**À FAIRE**
Citez mot pour mot l'extrait de l'arrêt de la cour d'appel de Rennes, en partant des mots « EXPOSE DU LITIGE » et en vous arrêtant après « de dix ans. ».

**EXTRAIT FOURNI**
Infirme partiellement, réforme ou modifie certaines dispositions de la décision déférée

Copie exécutoire délivrée

le :

à:

RÉPUBLIQUE FRANÇAISE

AU NOM DU PEUPLE FRANÇAIS

COUR D’APPEL DE RENNES ARRÊT DU 9 DÉCEMBRE 2016 COMPOSITION DE LA COUR LORS DU DÉLIBÉRÉ :

Président : Monsieur Joël CHRISTIEN,

Assesseur : Madame Isabelle LE POTIER, Conseiller,

Assesseur : Madame Béatrice LEFEUVRE, Conseiller,

GREFFIER :

Monsieur E F, lors des débats et lors du prononcé

DÉBATS :

A l’audience publique du 4 octobre 2016, devant Madame Béatrice LEFEUVRE, magistrat rapporteur, tenant seul l’audience, sans opposition des représentants des parties, et qui a rendu compte au délibéré collégial

ARRÊT :

Contradictoire, prononcé publiquement le 9 décembre 2016 par mise à disposition au greffe comme indiqué à l’issue des débats, après prorogation du délibéré ****

APPELANTE :

XXX

dont le siège social est XXX

XXX

venant aux droits de la BANQUE POPULAIRE DE L’OUEST, dont le siège social est 15 boulevard de la Boutière 35760 SAINT-GRÉGOIRE

Représentée par Me Dominique LE COULS-BOUVET de la SCP PHILIPPE COLLEU DOMINIQUE LE COULS-BOUVET, Postulant, avocat au barreau de RENNES

Représentée par Me Chrystelle MARION de la SCP MARION LEROUX SIBILLOTTE ENGLISH, Plaidant, avocat au barreau de SAINT-BRIEUC

INTIMÉS :

Monsieur A Y

XXX

XXX

Madame X Y

XXX

XXX

Représentés par Me Xavier DENECKER, avocat au barreau de SAINT-BRIEUC

Madame C Z

née le XXX à LAMBALLE

XXX

XXX

Représentée par Me Patrick LEMASSON de la SELARL LEMASSON & ASSOCIES, avocat au barreau de SAINT-BRIEUC

EXPOSE DU LITIGE

Pour assurer le financement d’un navire de pêche destiné à l’activité professionnelle de Monsieur A Y, la Banque Populaire de l’Ouest(ci après ' la Banque') a consenti à celui-ci et à sa compagne Madame C Z, par acte du 22 mai 2002, un prêt professionnel de 98 000 € remboursable par 120 mensualités de 1203,38 € à compter du 15 décembre 2002, après règlement de cinq échéances de 566,77 €, pour la période du 15 juin 2002 au 15 novembre 2002, le taux d’intérêt contractuel étant de 6,1%. Par acte du 20 juillet 2005, Madame X Y s’est portée caution solidaire de tous engagements de son fils A Y, à hauteur de 20 000 €, pour une durée de dix ans.

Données

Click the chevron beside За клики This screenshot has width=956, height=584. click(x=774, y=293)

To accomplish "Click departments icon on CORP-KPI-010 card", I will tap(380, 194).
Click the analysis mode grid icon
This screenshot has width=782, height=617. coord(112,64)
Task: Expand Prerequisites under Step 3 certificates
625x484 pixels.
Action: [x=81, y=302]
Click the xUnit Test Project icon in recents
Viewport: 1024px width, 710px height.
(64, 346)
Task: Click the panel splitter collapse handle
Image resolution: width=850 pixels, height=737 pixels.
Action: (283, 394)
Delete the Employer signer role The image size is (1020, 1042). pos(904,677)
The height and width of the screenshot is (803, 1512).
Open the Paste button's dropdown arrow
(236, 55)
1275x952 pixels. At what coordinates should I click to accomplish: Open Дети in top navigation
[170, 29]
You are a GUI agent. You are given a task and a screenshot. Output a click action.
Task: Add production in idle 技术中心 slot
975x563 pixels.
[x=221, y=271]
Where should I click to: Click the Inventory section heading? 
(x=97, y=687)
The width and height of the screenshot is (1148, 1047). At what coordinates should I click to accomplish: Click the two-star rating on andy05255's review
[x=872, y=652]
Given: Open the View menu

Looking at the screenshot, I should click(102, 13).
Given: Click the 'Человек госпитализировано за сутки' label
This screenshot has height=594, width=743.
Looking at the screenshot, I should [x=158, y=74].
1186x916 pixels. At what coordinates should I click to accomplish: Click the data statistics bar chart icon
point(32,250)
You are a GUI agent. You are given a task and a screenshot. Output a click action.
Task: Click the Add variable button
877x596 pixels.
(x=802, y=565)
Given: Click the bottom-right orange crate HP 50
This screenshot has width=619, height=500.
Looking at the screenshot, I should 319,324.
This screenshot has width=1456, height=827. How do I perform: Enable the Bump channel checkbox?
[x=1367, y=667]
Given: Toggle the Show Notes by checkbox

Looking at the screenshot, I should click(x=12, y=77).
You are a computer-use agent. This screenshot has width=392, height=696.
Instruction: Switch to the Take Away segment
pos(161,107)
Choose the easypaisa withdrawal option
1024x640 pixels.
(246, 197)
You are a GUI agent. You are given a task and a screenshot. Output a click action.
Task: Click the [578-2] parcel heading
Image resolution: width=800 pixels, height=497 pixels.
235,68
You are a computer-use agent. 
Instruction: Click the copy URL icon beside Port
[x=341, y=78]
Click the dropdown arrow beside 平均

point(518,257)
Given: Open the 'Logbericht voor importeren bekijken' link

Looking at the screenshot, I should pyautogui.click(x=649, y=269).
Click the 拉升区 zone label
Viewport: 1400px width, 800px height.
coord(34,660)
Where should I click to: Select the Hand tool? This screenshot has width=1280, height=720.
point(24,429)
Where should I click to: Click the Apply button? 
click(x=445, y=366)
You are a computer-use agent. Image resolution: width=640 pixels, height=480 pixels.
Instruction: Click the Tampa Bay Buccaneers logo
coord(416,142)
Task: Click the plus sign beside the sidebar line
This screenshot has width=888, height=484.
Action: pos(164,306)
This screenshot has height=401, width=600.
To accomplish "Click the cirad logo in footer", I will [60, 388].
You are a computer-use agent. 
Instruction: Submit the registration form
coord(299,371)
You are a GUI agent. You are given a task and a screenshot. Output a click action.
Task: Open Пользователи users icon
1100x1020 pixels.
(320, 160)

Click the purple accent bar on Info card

**RÉPONSE**
EXPOSE DU LITIGE

Pour assurer le financement d’un navire de pêche destiné à l’activité professionnelle de Monsieur A Y, la Banque Populaire de l’Ouest(ci après ' la Banque') a consenti à celui-ci et à sa compagne Madame C Z, par acte du 22 mai 2002, un prêt professionnel de 98 000 € remboursable par 120 mensualités de 1203,38 € à compter du 15 décembre 2002, après règlement de cinq échéances de 566,77 €, pour la période du 15 juin 2002 au 15 novembre 2002, le taux d’intérêt contractuel étant de 6,1%. Par acte du 20 juillet 2005, Madame X Y s’est portée caution solidaire de tous engagements de son fils A Y, à hauteur de 20 000 €, pour une durée de dix ans.